China temporarily suspended the relay of the Olympic Torch in deference to the dead and injured. The relay of the Tibetan Torch continues as planned.

"The way people felt was most appropriate to go ahead was not to stop speaking about the tragedy that's happening in Tibet, but to express our deepest sympathy with what's happening in China," said Freya Putt, Olympics campaign coordinator of the International Tibet Support Network in Washington.

China's policy in Tibet is one of forceful repression, she said. That hasn't changed.

Yet the effort to spread that message has become newly complicated.

Tsering Wangdi, president of the Tibetan Association of Philadelphia, said six months of planning went into today's torch relay - making it impossible to call off the event. However, he said, unlike the Tibet rallies held this spring on Independence Mall, there will be no anti-China speeches or sloganeering.

"We're not going to do any protest against China. We're just going to do the torch," he said. "We can do our best not to hurt the Chinese people at this moment."

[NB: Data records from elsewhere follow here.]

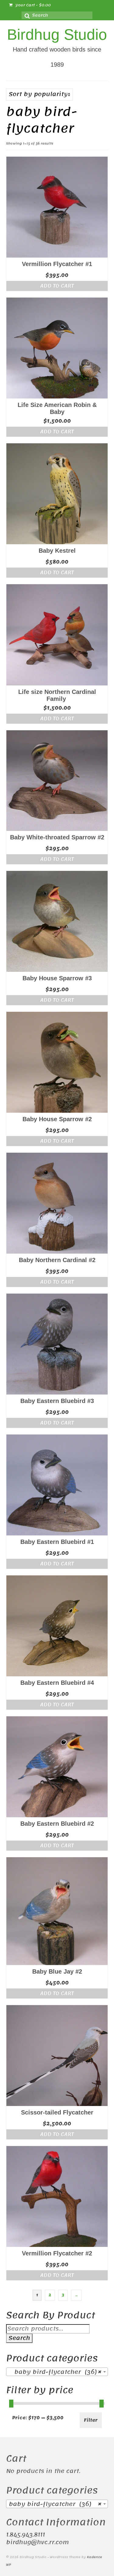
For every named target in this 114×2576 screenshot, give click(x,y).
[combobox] (57, 2372)
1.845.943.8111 (25, 2534)
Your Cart (32, 5)
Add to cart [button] (57, 286)
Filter (91, 2420)
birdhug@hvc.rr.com (37, 2542)
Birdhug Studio (57, 34)
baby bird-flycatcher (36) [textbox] (55, 2372)
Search (19, 2338)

The relay begins at noon at City Hall, with prayers for Tibet and for the victims of the earthquake, organizers said. Then the torch will be carried to the Art Museum and to Independence Mall, where supporters will rally at 2 p.m. The first torch-bearer is scheduled to be Geshe Monlam, a monk who fled Tibet in 1959 with the Dalai Lama.

It's uncertain whether the relay will be met by pro-China demonstrators, as has happened in other cities. What's clear is that, in the battle for public opinion, perception is often reality, and in the lead-up to the summer Olympics, China has been taking a beating.

For many Americans, China has recently become the country that sends them toxic toys and tainted medicines, that won't press its Sudan trading partner to stop atrocities in Darfur, that imprisons monks in Tibet. But then came the May 12 earthquake.

The Philadelphia leg of the relay takes place as China concludes three days of national mourning. For one public relations expert, that timing and the continuing news coverage should compel local Tibetans to delay their event.

"They're doing their cause a disservice by doing the torch now," said Peter Madden, president of AgileCat public relations in Philadelphia.

Madden thinks the running of the Freedom Torch, which sponsors say "symbolizes the hopes and aspirations of the Tibetan people for freedom and justice," is a brilliant public relations idea. But "now would not be the time," he said.

Waiting a week would allow the media coverage to subside and permit the public to return to the Tibet-China issue with fresh eyes.

But Martin Goldstein, who teaches international relations at Widener University in Chester, and who has traveled in China and Tibet, sees no reason the relay shouldn't proceed: People can distinguish between a protest against a government and sympathy for a people.

"I think a lot of Americans would feel the government of China is to be condemned, and the Freedom Torch supported - that doesn't mean you don't support the people who are suffering," he said.

The Tibetan Torch began its journey in Olympia and Athens, Greece, and is scheduled to arrive in Tibet on Aug. 7, the day before the start of the Beijing Olympics.

Murphy, of Tibetan Women's Crossing, which helps Tibetan children and nuns, said it's important for demonstrators at today's relay to convey that their grievance is solely with China's government.

"It's not about the Chinese people," she said. "The Tibetans and the Chinese people, there's common ground."